Autologging - Synapseml

Automatic Logging

MLflow automatic logging allows you to log metrics, parameters, and models without the need for explicit log statements. SynapseML supports autologging for every model in the library.

To enable autologging for SynapseML:

Download this customized log_model_allowlist file and put it at a place that your code has access to. For example:

In Synapse wasb://<containername>@<accountname>.blob.core.windows.net/PATH_TO_YOUR/log_model_allowlist.txt
In Databricks /dbfs/FileStore/PATH_TO_YOUR/log_model_allowlist.txt.

Set spark configuration spark.mlflow.pysparkml.autolog.logModelAllowlistFile to the path of your log_model_allowlist.txt file.
Call mlflow.pyspark.ml.autolog() before your training code to enable autologging for all supported models.

Note:

If you want to support autologging of PySpark models not present in the log_model_allowlist file, you can add such models to the file.
If you've enabled autologging, then don't write explicit with mlflow.start_run() as it might cause multiple runs for one single model or one run for multiple models.

Configuration process in Databricks as an example

Install latest MLflow via %pip install mlflow
Upload your customized log_model_allowlist.txt file to dbfs by clicking File/Upload Data button on Databricks UI.
Set Cluster Spark configuration following this documentation

spark.mlflow.pysparkml.autolog.logModelAllowlistFile /dbfs/FileStore/PATH_TO_YOUR/log_model_allowlist.txt

Run the following line before your training code executes.

mlflow.pyspark.ml.autolog()

You can customize how autologging works by supplying appropriate parameters.

To find your experiment's results via the Experiments tab of the MLFlow UI.
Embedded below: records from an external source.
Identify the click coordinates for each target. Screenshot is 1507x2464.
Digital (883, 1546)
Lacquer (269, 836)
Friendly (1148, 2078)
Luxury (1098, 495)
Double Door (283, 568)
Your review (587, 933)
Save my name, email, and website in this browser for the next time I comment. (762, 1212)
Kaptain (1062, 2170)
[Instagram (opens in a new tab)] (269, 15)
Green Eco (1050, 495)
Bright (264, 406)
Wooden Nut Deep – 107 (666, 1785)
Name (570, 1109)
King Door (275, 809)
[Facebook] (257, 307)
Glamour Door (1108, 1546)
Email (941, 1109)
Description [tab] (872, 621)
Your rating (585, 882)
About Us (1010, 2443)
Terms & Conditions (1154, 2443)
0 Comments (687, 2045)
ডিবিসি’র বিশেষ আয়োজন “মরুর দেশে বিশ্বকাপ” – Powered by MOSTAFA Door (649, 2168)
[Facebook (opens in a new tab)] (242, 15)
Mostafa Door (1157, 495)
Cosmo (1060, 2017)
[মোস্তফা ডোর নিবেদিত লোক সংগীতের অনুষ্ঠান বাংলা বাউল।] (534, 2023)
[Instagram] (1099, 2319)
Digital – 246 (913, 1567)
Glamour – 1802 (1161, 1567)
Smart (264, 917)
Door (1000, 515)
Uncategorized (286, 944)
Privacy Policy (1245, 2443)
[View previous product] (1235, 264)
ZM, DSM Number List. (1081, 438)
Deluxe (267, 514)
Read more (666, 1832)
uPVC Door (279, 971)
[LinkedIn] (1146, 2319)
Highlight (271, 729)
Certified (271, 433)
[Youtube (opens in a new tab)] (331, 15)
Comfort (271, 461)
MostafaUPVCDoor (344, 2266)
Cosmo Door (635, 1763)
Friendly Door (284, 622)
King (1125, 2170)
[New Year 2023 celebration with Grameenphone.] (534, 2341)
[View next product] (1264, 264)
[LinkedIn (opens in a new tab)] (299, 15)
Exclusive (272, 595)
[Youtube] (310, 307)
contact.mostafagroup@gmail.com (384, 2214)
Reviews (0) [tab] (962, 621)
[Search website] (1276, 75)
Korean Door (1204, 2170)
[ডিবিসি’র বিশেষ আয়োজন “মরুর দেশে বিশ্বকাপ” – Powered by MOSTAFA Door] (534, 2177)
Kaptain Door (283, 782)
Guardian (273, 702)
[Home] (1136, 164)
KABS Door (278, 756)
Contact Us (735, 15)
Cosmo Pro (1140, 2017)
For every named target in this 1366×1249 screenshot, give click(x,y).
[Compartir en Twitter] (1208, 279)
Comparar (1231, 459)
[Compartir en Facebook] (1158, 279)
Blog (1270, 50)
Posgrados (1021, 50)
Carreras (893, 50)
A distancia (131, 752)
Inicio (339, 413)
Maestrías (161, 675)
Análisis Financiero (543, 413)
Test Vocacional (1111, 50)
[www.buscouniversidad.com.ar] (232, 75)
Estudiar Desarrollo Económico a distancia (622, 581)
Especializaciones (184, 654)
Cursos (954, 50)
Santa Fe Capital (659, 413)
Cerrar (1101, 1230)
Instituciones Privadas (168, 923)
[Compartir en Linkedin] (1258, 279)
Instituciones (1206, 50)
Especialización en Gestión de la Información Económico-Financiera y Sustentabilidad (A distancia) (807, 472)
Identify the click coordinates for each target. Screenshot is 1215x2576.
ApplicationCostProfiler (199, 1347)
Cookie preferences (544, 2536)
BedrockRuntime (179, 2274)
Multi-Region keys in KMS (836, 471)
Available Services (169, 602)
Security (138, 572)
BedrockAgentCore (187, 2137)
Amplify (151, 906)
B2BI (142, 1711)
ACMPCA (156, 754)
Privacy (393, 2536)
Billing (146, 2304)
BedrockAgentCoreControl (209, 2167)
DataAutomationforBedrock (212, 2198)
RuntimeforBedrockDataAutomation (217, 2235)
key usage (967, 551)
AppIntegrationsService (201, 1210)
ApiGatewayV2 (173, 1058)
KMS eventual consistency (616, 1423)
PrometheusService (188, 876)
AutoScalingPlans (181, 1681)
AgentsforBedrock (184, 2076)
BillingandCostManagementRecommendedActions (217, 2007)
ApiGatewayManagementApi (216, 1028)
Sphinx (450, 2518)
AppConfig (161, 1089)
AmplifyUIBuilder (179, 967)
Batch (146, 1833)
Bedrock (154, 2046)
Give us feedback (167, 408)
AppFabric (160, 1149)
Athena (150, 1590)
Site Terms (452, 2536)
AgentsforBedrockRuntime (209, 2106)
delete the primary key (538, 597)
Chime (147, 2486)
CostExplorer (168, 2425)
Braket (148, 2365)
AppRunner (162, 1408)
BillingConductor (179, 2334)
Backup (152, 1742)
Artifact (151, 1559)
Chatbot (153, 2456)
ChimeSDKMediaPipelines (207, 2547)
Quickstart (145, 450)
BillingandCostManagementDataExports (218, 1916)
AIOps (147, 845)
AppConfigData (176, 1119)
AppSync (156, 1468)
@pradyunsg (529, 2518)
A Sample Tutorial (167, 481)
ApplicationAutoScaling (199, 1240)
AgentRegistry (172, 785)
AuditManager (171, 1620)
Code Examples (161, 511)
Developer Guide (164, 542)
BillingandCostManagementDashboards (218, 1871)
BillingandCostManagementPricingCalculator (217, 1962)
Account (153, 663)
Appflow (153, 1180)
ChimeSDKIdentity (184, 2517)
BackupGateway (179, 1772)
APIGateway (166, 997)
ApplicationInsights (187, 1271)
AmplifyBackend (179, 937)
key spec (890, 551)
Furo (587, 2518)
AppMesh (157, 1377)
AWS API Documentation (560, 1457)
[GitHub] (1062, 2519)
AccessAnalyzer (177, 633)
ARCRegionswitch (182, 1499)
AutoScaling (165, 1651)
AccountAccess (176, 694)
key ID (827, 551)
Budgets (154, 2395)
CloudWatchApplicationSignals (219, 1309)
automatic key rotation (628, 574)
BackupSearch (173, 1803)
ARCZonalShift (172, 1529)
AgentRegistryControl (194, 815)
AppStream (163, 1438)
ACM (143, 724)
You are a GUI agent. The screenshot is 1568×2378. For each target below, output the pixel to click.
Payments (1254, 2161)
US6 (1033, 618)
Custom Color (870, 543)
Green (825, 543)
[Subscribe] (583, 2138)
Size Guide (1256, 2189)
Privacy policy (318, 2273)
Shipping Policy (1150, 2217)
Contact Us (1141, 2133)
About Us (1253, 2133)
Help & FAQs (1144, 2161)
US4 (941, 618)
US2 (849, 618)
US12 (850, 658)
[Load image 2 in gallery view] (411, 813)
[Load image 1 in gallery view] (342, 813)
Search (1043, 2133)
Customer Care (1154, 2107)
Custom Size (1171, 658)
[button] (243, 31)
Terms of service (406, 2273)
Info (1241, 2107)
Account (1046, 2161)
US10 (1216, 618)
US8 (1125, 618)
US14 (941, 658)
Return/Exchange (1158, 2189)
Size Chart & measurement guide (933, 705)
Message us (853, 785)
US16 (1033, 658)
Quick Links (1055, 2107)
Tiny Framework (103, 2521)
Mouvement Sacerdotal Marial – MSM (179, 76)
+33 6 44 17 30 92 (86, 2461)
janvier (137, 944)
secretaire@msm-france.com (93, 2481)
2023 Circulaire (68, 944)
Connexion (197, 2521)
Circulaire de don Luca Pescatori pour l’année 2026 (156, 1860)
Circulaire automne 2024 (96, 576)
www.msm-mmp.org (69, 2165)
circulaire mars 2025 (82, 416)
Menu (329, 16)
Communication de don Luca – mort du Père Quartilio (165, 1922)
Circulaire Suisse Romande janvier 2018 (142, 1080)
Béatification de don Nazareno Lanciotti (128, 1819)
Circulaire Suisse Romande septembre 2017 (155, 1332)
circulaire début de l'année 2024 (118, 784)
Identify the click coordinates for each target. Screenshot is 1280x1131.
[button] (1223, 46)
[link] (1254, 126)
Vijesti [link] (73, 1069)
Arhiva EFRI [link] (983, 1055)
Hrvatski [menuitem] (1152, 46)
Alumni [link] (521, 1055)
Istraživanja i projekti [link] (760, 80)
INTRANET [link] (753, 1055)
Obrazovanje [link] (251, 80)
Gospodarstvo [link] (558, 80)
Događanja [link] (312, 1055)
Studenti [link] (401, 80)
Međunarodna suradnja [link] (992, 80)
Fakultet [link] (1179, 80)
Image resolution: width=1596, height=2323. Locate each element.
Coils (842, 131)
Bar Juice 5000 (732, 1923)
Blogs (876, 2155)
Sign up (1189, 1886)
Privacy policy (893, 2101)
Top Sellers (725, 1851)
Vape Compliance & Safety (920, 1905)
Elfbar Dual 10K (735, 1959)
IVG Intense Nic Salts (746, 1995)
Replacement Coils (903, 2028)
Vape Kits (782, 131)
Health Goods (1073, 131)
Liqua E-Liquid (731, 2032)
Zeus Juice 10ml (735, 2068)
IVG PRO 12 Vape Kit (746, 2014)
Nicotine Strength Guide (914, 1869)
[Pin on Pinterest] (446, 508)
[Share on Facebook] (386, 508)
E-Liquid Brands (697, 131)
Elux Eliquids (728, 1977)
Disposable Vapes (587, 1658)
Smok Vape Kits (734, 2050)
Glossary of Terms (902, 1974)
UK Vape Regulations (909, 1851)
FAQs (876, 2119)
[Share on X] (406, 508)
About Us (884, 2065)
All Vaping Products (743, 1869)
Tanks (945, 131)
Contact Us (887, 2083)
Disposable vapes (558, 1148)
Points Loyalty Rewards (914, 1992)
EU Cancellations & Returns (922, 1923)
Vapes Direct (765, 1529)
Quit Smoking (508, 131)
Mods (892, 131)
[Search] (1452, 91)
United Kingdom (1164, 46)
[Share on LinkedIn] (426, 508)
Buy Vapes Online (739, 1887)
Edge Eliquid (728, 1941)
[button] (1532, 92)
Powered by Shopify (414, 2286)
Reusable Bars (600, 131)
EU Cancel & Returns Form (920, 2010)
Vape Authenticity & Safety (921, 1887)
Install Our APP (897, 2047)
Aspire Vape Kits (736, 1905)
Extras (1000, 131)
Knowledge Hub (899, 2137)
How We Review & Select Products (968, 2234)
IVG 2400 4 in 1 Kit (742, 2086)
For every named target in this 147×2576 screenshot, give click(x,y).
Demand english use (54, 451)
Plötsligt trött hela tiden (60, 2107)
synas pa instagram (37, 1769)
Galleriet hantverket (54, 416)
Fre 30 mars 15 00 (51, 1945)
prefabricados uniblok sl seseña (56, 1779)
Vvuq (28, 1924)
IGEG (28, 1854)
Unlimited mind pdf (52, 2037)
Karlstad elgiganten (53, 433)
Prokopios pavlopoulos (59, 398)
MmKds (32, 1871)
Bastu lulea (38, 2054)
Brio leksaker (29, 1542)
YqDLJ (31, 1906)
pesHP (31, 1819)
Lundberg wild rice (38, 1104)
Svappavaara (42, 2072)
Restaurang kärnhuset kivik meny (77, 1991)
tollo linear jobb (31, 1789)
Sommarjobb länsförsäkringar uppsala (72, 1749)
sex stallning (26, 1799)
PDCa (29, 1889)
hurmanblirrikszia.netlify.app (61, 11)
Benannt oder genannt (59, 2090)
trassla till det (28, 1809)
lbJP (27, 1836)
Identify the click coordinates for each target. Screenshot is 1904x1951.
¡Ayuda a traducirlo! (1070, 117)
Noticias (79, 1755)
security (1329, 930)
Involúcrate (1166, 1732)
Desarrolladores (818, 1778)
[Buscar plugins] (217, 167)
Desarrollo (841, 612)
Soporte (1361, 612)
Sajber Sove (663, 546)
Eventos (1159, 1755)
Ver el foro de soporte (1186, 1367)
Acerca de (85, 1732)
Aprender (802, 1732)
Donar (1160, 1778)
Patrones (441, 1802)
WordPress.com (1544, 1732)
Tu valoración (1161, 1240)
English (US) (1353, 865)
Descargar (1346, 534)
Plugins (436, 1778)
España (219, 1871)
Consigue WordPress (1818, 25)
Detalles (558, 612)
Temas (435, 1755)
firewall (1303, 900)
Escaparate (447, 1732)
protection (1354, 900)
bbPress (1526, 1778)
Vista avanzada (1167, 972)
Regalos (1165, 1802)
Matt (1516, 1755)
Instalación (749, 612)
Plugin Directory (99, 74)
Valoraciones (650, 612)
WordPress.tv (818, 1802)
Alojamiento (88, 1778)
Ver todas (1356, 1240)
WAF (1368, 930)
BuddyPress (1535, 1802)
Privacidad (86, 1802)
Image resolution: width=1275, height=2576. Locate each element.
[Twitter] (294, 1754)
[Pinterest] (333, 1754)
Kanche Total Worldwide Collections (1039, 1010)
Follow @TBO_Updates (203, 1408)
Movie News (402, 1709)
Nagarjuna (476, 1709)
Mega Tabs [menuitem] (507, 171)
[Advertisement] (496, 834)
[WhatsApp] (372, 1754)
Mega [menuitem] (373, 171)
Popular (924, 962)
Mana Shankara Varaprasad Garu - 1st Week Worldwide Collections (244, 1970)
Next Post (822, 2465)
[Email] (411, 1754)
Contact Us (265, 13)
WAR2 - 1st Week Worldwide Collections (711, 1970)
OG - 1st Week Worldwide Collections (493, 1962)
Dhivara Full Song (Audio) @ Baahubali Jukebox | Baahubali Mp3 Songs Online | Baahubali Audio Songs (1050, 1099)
Example for ConditionalKNNModel

python

from pyspark.ml.linalg import Vectors
from synapse.ml.nn import *

df = spark.createDataFrame([
    (Vectors.dense(2.0,2.0,2.0), "foo", 1),
    (Vectors.dense(2.0,2.0,4.0), "foo", 3),
    (Vectors.dense(2.0,2.0,6.0), "foo", 4),
    (Vectors.dense(2.0,2.0,8.0), "foo", 3),
    (Vectors.dense(2.0,2.0,10.0), "foo", 1),
    (Vectors.dense(2.0,2.0,12.0), "foo", 2),
    (Vectors.dense(2.0,2.0,14.0), "foo", 0),
    (Vectors.dense(2.0,2.0,16.0), "foo", 1),
    (Vectors.dense(2.0,2.0,18.0), "foo", 3),
    (Vectors.dense(2.0,2.0,20.0), "foo", 0),
    (Vectors.dense(2.0,4.0,2.0), "foo", 2),
    (Vectors.dense(2.0,4.0,4.0), "foo", 4),
    (Vectors.dense(2.0,4.0,6.0), "foo", 2),
    (Vectors.dense(2.0,4.0,8.0), "foo", 2),
    (Vectors.dense(2.0,4.0,10.0), "foo", 4),
    (Vectors.dense(2.0,4.0,12.0), "foo", 3),
    (Vectors.dense(2.0,4.0,14.0), "foo", 2),
    (Vectors.dense(2.0,4.0,16.0), "foo", 1),
    (Vectors.dense(2.0,4.0,18.0), "foo", 4),
    (Vectors.dense(2.0,4.0,20.0), "foo", 4)
], ["features","values","labels"])

cnn = (ConditionalKNN().setOutputCol("prediction"))
cnnm = cnn.fit(df)

test_df = spark.createDataFrame([
    (Vectors.dense(2.0,2.0,2.0), "foo", 1, [0, 1]),
    (Vectors.dense(2.0,2.0,4.0), "foo", 4, [0, 1]),
    (Vectors.dense(2.0,2.0,6.0), "foo", 2, [0, 1]),
    (Vectors.dense(2.0,2.0,8.0), "foo", 4, [0, 1]),
    (Vectors.dense(2.0,2.0,10.0), "foo", 4, [0, 1])
], ["features","values","labels","conditioner"])

display(cnnm.transform(test_df))

This code should log one run with a ConditionalKNNModel artifact and its parameters.